- [CONSIGNES]
- A) D'après le texte sur le char Burstyn, quelles sont toutes les épaisseurs de blindage du char français, avec la partie de l'engin à laquelle chacune s'applique ?
- B) Reprenez les lignes données après le texte, depuis celle qui contient "Click the E-Journals logo icon" jusqu'à la dernière, toutes deux comprises, en remplaçant "toolbar" par "panel" sans rien modifier d'autre. N'incluez pas les images.

- [TEXTE PRÉSENTÉ]
────────────────────────────────────────
Un peu plus court -3,5 m vs 4,1, et moins haut -1,9 vs 2,14, il est en revanche plus large -1,9 vs 1,74 m. Le poids estimé, de 7 tonnes, est très proche de celui du FT. Les deux chars disposent d’un système d’aide au franchissement : un jeu élaboré de poutrelles pour le Burstyn, une queue beaucoup plus rustique-et robuste- pour le Renault. Les 40 à 60 cv envisagés excèdent largement les 18 cv du moteur monté sur le Renault. Les vitesses attendues – 8 km/h en tout terrain, 29 sur route, ne peuvent qu’être indicatives. A supposer qu’elles aient pu être atteinte, elles auraient impliqué une mobilité très supérieure à celle du char français qui plafonnait à 8 km/h sur route. Quant à la valeur militaire, le Burstyn apparait comme mieux armé, mais moins protégé que le FT17. Son canon long de 37et les 2 mitrailleuses du char autrichien, avec une tourelle de deux hommes, aurait nettement dominé l’armement du Renault. En revanche, la protection du char français est environ double : 16 mm frontalement et de coté, 8 mm de plancher et de dessus. La comparaison de ces données représente d’ailleurs un intérêt limité, la vraie question uchronique est d’imaginer comment le projet Burstyn aurait évolué en passant du plan sur papier au prototype, puis à l’appareil mis au point.
L’évolution principale, probable mais qui aurait pu prendre du temps, aurait sans doute résidé dans l’adoption de véritables chenilles. Par une coïncidence qu’expliquent les préoccupations du moment, c’est dans le même numéro des Kriegstechnitche Zeitschrift que le tracteur Hornsby était présenté au public militaire allemand[5], ce qui suggère qu’un rapprochement pouvait être effectué, sans préjudice de la modalité d’adaptation envisageable : achat d’une licence ou réalisation d’une copie !
────────────────────────────────────────
Entrées de données recueillies
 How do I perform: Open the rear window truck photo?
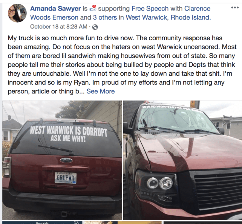(62, 160)
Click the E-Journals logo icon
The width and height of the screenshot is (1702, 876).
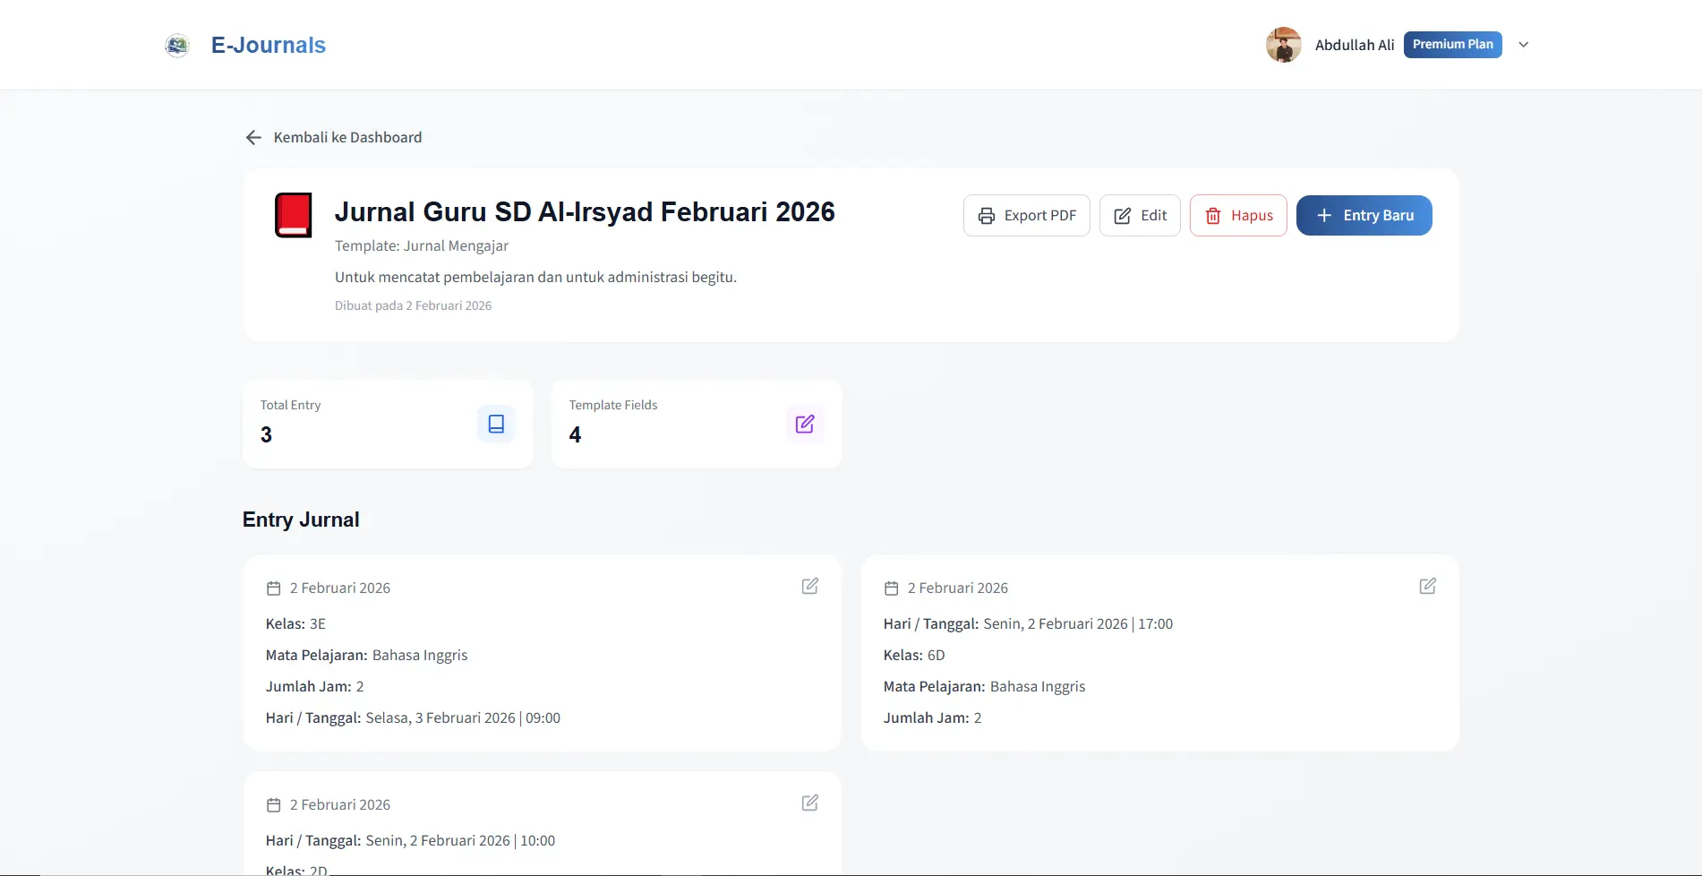pos(177,45)
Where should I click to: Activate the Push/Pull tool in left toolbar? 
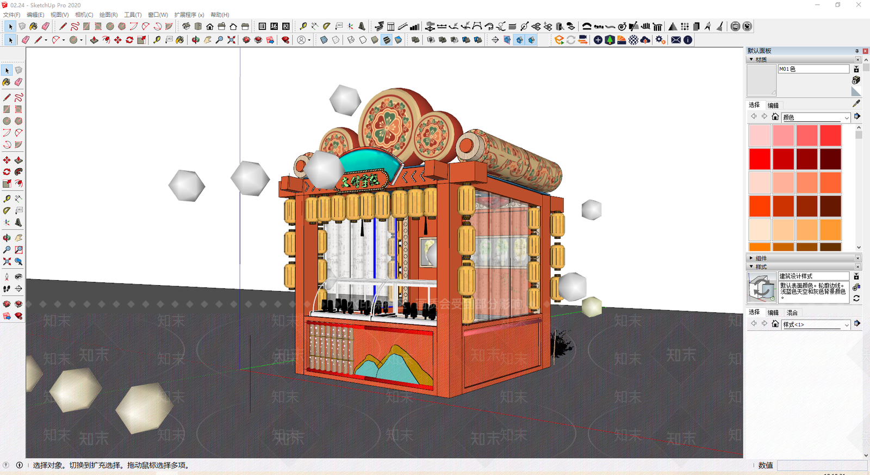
────────────────────────────────────────
- [RÉPONSES]
- A) Le blindage du char français mesure 16 mm à l'avant, 16 mm sur les côtés, 8 mm au plancher et 8 mm sur le dessus.

- B)
Click the E-Journals logo icon
The width and height of the screenshot is (1702, 876).
pos(177,45)
Where should I click to: Activate the Push/Pull tool in left panel? 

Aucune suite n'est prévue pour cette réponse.